## Prompt
For this exercise, write out exactly the lines from the line containing "Where should I click to: Open" through the last line of the records, and no other lines.
=====
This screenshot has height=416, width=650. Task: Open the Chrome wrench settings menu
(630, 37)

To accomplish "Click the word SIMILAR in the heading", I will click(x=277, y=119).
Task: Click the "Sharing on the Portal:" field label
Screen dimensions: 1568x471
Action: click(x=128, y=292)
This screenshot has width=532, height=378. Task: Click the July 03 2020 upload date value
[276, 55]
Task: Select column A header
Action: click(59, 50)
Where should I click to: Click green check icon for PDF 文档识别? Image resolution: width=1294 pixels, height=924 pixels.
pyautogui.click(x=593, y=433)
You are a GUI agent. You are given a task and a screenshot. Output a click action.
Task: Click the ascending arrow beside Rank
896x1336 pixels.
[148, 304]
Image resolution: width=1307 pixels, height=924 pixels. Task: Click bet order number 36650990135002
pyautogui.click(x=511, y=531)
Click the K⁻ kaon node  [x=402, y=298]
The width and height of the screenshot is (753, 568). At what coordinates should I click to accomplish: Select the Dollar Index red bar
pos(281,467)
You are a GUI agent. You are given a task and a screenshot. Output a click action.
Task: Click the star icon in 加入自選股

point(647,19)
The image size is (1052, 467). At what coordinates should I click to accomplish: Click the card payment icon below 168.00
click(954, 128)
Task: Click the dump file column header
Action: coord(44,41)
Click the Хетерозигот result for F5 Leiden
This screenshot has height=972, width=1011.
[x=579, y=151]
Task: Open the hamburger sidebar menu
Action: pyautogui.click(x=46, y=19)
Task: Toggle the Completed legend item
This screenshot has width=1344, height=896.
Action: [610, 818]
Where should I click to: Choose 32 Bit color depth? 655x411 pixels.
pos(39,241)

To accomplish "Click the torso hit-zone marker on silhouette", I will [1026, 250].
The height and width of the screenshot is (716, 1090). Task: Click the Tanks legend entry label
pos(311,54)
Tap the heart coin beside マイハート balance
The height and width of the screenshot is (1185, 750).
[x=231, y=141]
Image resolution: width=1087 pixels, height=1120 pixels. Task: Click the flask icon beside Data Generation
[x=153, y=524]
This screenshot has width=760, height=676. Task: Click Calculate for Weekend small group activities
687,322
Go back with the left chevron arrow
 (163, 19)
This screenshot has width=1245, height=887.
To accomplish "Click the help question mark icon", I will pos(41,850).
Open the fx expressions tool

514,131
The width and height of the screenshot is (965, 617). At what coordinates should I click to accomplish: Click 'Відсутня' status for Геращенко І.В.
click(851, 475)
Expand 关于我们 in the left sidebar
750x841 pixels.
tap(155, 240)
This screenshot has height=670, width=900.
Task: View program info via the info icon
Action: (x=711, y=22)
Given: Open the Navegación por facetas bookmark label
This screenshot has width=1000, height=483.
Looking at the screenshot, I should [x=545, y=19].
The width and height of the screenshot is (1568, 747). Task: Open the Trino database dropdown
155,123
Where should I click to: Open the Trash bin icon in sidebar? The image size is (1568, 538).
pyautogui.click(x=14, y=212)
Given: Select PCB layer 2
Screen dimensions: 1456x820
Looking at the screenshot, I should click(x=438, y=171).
=====
## Expected answer
Where should I click to: Open the Trash bin icon in sidebar? The image size is (1568, 538).
pyautogui.click(x=14, y=212)
Given: Select PCB layer 2
Screen dimensions: 1456x820
Looking at the screenshot, I should click(x=438, y=171).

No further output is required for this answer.